A ação penal que julga o envolvimento da deputada estadual Lucinha (PSD) com a milícia comandada por Luís Antônio da Silva Braga, o “Zinho”, avançou para a fase de produção de provas no Tribunal de Justiça (TJRJ). E entre as testemunhas indicadas pelo Ministério Público do Rio (MPRJ) — que apresentou a denúncia contra a parlamentar da Zona Oeste — está o ex-prefeito do Rio Eduardo Paes (PSD), candidato ao governo do estado nas eleições de 2026.
Paes foi convocado pelo MP como uma testemunha de acusação. Na prática, isso significa que o Órgão pediu que ele seja ouvido pela Justiça por considerar que seu depoimento pode ajudar a esclarecer fatos descritos na denúncia — e não que Eduardo Paes seja investigado no processo.
O depoimento foi marcado para a última quinta-feira (06), na 40ª Vara Criminal, no Centro do Rio.
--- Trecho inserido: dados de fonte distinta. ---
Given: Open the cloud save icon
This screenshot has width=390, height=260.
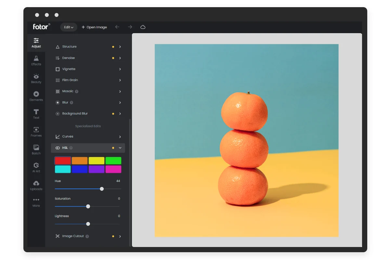Looking at the screenshot, I should pyautogui.click(x=143, y=27).
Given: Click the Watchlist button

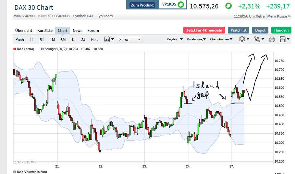Looking at the screenshot, I should pos(239,30).
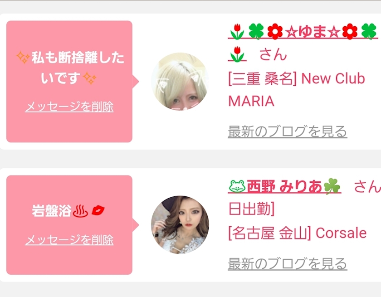Click the shamrock emoji after 西野 みりあ

332,186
Até o momento, não há informação pública sobre o comparecimento do candidato. Um documento do TJ encaminhado ao Ministério Público solicita, inclusive, o endereço atualizado de Paes para fins de intimação.
Depoimento de Paes está relacionado a agenda na Zona Oeste
A inclusão do ex-prefeito no rol de testemunhas de acusação está relacionada a um dos episódios descritos pelo Ministério Público na denúncia contra Lucinha e sua ex-assessora Ariane Afonso Lima.
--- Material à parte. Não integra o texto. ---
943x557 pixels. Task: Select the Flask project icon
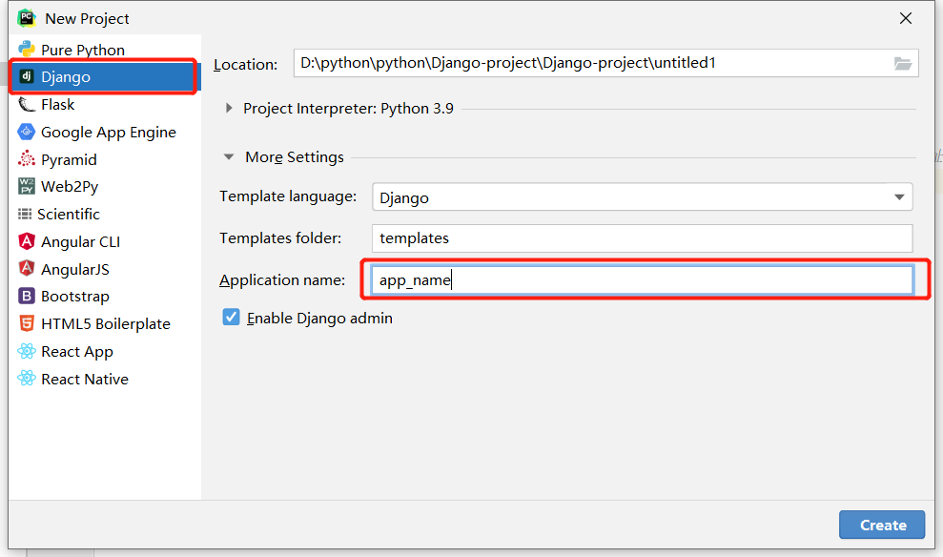[x=27, y=105]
Segundo o MP, em julho de 2021, as duas teriam repassado a integrantes da milícia informações sobre compromissos de Eduardo Paes na Zona Oeste do Rio. A acusação afirma que as informações permitiram que integrantes do grupo deixassem determinadas áreas antes da passagem do então prefeito.
Justiça marcou duas audiências para ouvir testemunhas
A Justiça marcou duas audiências para a etapa de depoimentos no processo. A primeira ocorreu em 6 de agosto, na 40ª Vara Criminal, no Centro do Rio, e foi destinada às testemunhas de acusação indicadas pelo Ministério Público — como Eduardo Paes.
A próxima está marcada para 13 de agosto, também às 11h30 e no mesmo local. Desta vez, serão ouvidas as testemunhas apresentadas pelas defesas. Depois dos depoimentos, Lucinha e Ariane deverão ser interrogadas pela Justiça.
Durante a preparação da defesa, Lucinha chegou a indicar o ex-governador Cláudio Castro (PL) como sua testemunha, mas posteriormente desistiu de ouvi-lo no processo.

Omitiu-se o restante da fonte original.